Martinius and Paul, OK, I went and dug out my receipts... I bought my brake stuff from Engineered Components, INC. 860-872-7046, Engineered Components, Inc. - Your One Stop Brake Shop! I got the 67-72 Mustang dual Master Cylinder, (front disc/rear drum). Also got a 10 PSI Residual valve to install in the front brake line near the MC. The part nos are: EC-445 Mustang Master Cylinder $75.00, EC-655 10 PSI Residual Valve $25.00. I also bought the adapter for the dual MC, PN EC-420 $89.9. These are current prices, but if you wanna' go this route, I'd call and confirm these are all still the right part numbers. I expect that the Residual valve may be cheaper at a local parts store... Hope this is of some help. BTW, I have drum/drum. That's why the 10# residual valve for front. The MC has built-in residual for rear drum brakes as original on the Mustang. You can buy the "70 Mustang master cylinder. at local parts store for drum/disc, at about $35.00. I have since changed to front disc brakes, from our host, and removed the 10# residual valve for front brakes. The M.C. for Mustang has factory 2# residual built in!
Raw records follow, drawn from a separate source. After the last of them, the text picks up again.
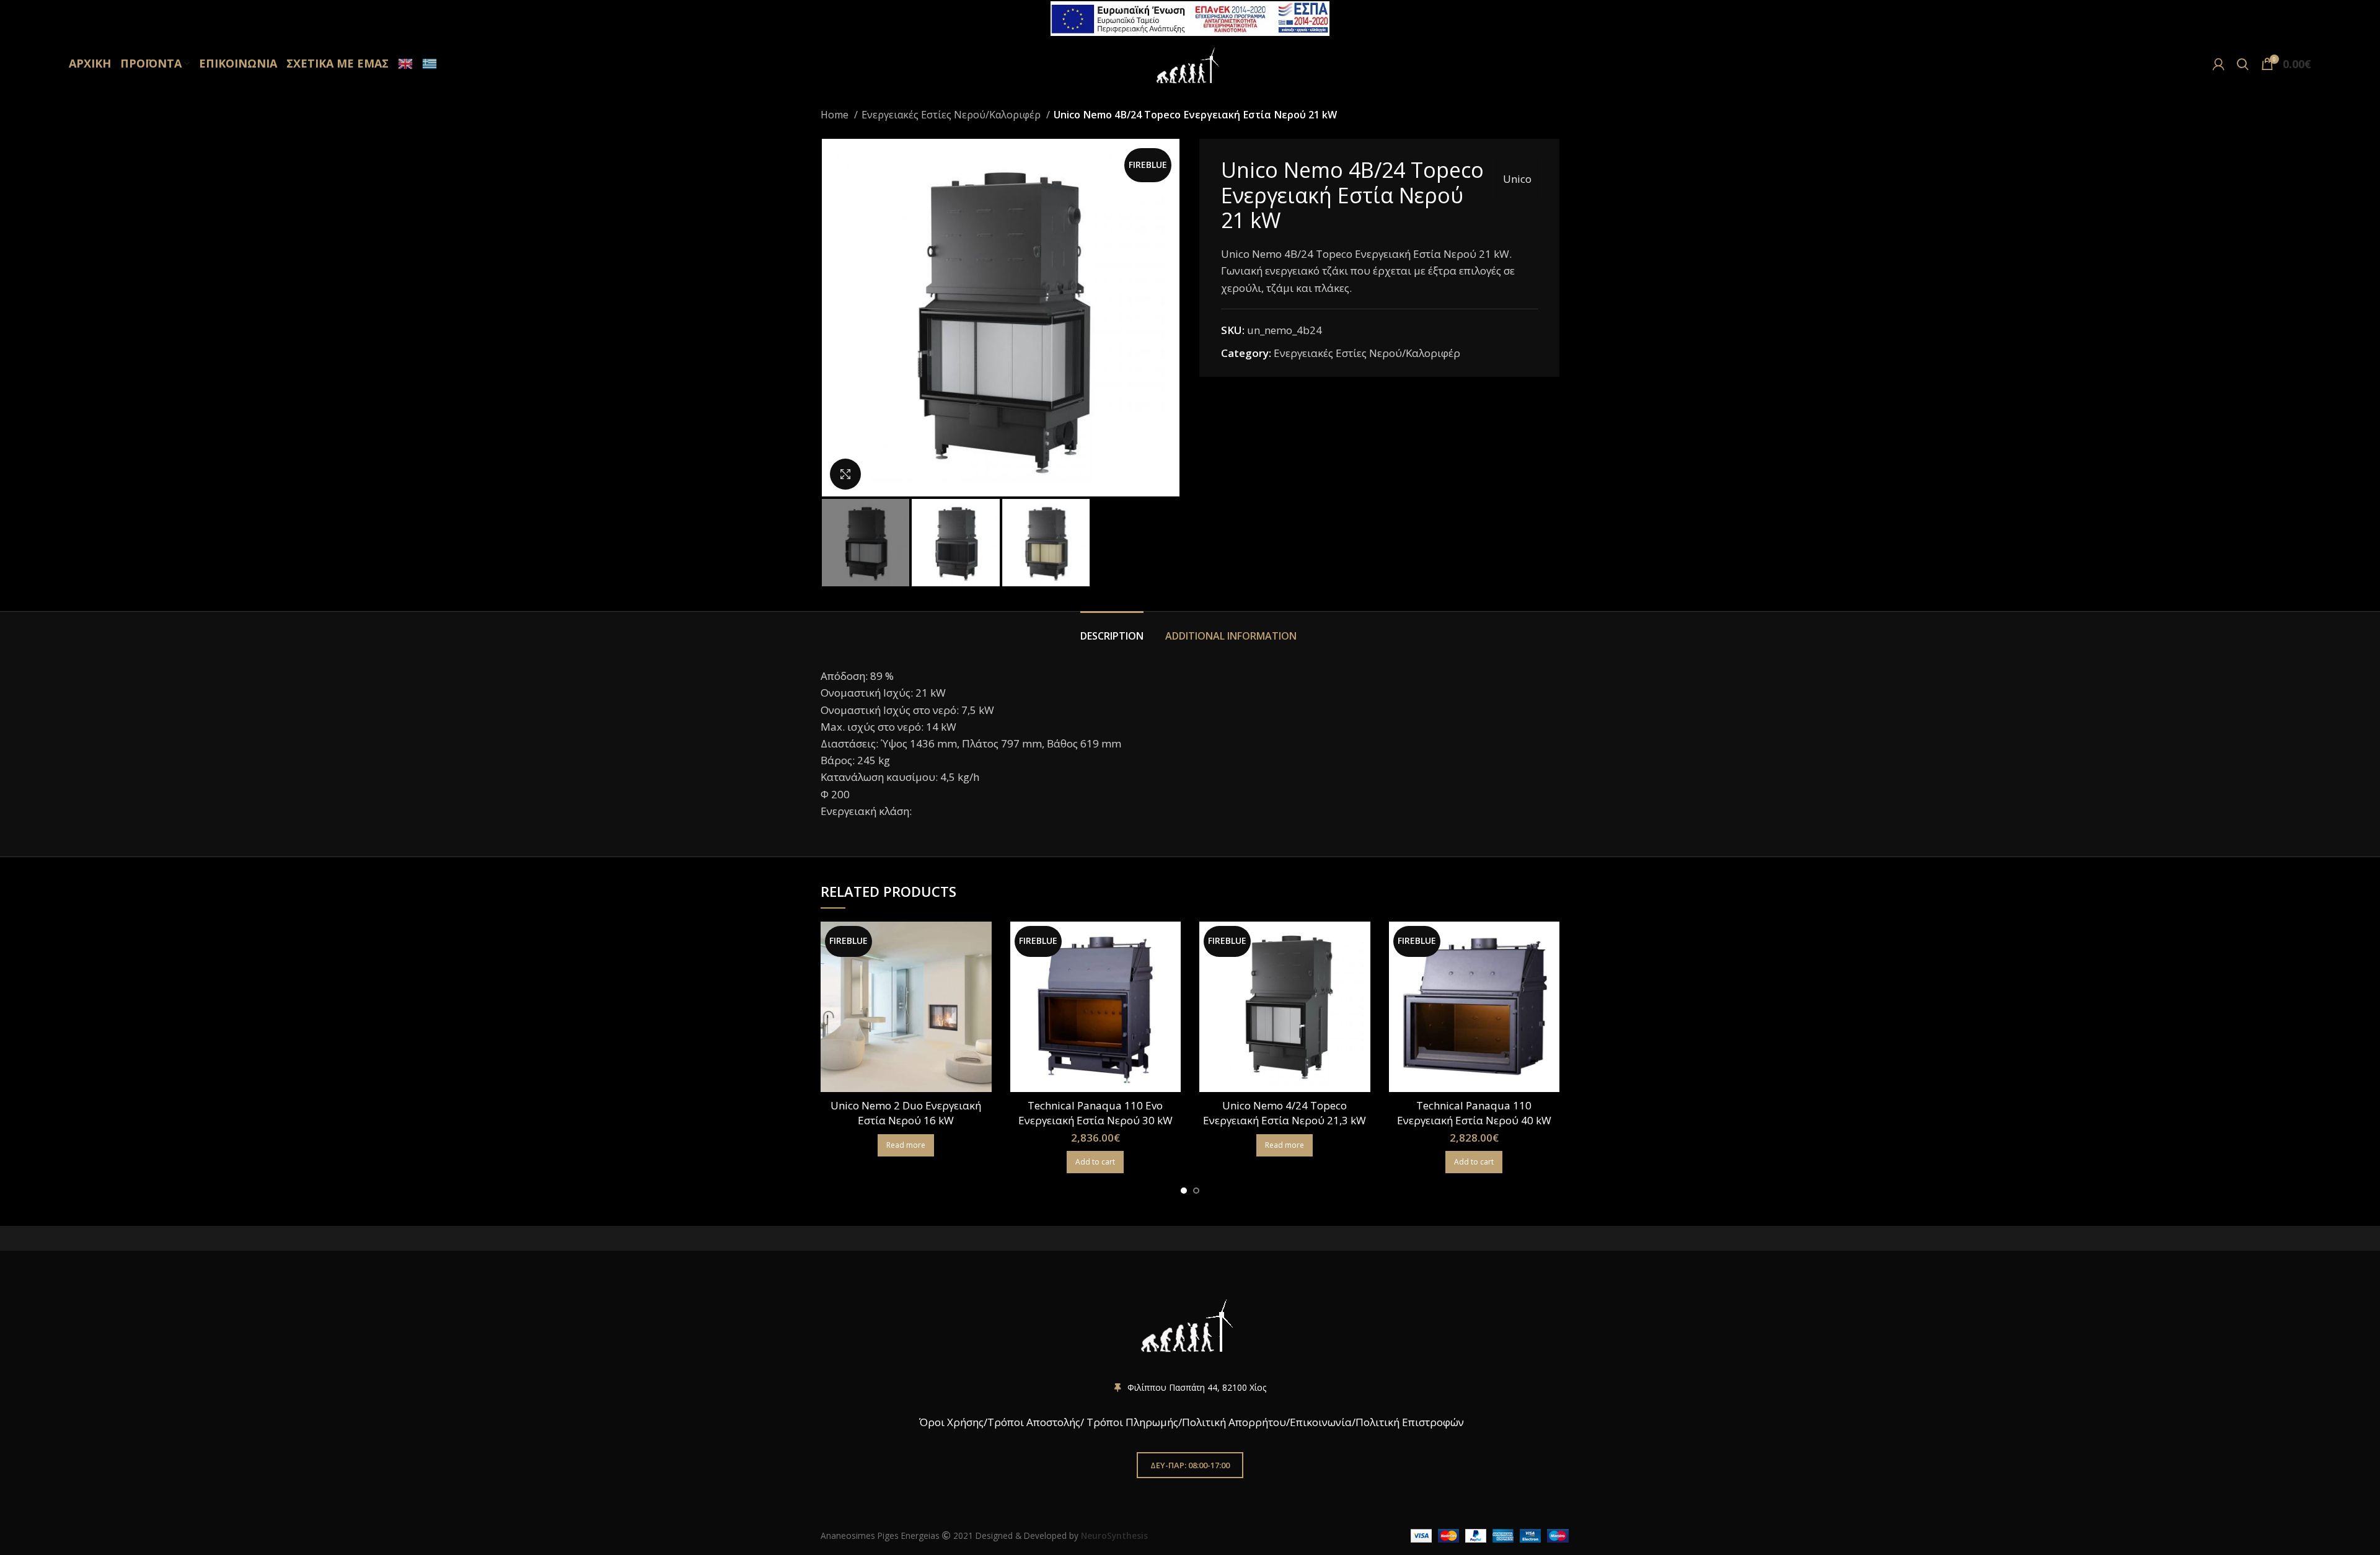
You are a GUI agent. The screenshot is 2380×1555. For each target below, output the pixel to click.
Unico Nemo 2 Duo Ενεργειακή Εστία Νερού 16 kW (906, 1112)
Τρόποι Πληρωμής (1132, 1422)
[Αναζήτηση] (2243, 63)
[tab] (1113, 630)
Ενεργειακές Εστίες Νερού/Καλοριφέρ (952, 114)
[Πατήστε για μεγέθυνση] (845, 474)
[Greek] (428, 63)
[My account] (2218, 63)
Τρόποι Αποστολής (1033, 1422)
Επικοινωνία (1321, 1422)
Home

Prop.valve & res.valves answers ! Bilbo , when i checked the site it seems that the partsnumbers are still the same. Thank you guys fore giving all the good information further. Paul i wait until you have been to the store buying the parts. Will right you a pm on the matter today. Martinius.
Me Two 6 lug 1959 I also purchase a kit from CCP and will be installing soon, This is needed? 10 and 2 lb Residual Brake Pressure Check Valve red and blue These Are required when the master Cylinder are mounted under the floor lower then the breaks, keeping the fluid constant. Also my stock rims will be modified to acept the large break cal. Great post, keep me motivated to move with mod
Hey Steve, what size rims are you using? Mine are the stock 16", and all it took to get them to work is a 1/4" spacer. No problems at all, now. (Thanks again, Bill!) That's probably a lot cheaper than modifying your rims. One way you could check is once you have your discs on, just put a small stack of washers that equal 1/4" on three of the lug studs, then put your wheel on and tighten it down. Spins? Golden! Good luck. This was a very simple upgrade!
Residual valves! Its maybe a dumb question but in what direction is the arrow pointing towards the callipper or towards the MC ? Martinius.